I think my point about part time was in reference to the volume, not the level of effort. In other words, I’m not going to press for large amounts of volume mostly because I won’t have to. Doesn’t mean I think it’s going to be simple.

One thing I’ve learned is that self employment careers that can be stressfull when it’s a sole income can be much more rewarding when you don’t necessarily have to push your volume to pay your bills.

From that perspective, why couldn’t it be a part time career? Appreciate your thoughts here...
I haven't made my way through the entire thread yet. But honestly, I think you will have a very difficult time finding a mentor that wants to take on a low volume trainee. Your background shows that you are reasonably intelligent, but you don't know what you don't know.
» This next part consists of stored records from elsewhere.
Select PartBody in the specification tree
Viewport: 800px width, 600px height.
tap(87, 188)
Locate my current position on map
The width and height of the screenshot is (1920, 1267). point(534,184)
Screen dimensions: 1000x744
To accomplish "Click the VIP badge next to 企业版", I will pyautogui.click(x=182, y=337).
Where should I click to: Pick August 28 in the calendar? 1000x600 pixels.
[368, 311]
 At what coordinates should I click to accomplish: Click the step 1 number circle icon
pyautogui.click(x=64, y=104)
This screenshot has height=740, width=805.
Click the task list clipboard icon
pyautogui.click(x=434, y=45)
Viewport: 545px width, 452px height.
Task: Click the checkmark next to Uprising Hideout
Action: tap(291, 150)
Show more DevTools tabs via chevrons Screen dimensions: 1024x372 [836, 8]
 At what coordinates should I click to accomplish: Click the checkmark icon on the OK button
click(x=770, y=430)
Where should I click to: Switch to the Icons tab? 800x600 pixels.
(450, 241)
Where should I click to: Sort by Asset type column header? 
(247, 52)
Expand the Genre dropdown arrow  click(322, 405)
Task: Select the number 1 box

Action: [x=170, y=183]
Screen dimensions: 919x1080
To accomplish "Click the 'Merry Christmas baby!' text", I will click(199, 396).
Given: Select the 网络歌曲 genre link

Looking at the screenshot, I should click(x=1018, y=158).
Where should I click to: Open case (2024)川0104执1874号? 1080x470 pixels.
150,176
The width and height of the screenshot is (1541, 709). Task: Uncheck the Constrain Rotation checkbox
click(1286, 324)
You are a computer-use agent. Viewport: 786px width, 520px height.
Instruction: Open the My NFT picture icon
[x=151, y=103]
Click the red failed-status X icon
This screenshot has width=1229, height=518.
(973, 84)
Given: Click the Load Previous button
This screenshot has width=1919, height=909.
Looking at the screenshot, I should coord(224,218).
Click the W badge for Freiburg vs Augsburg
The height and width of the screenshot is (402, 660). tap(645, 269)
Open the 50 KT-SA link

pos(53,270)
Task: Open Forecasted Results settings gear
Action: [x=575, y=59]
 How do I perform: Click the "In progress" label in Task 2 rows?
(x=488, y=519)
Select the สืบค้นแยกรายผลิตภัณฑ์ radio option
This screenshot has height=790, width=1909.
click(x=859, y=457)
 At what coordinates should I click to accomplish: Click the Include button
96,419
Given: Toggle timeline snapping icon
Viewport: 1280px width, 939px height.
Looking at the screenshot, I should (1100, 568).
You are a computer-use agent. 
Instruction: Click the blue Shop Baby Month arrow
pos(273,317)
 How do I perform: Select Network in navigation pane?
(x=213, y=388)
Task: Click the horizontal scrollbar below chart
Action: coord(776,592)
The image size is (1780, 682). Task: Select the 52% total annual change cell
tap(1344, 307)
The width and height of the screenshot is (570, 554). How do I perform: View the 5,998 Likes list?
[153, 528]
If I said I was going to retire tomorrow and part time it in corporate finance, I would be laughed out of the building.
 
Well my point is that training and learning is a curve not an absolute. If what you are saying is that if you put a trainee with 100 hours right next to an equally talented trainee with zero hours and right next to an equally talented trainee with 500 hours and you would expect the same quality of work with no difference in speed, efficiency or accuracy between the three, while I fully respect your opinion I find it incredibly difficult to believe. My point is that trainee value should increase over the period (otherwise the hours requirement aren’t accurate). As a trainer you should expect that and push for that so that you can (among other things) get some value for your time.

My point about the assistant trainee thing, is to appoint them sort of as an admin to learn the skill set from the trainee toward the end. Not necessarily to create reports or anything like that. It’s a practice position that the trainee can begin grooming so that the next trainee isn’t completely green.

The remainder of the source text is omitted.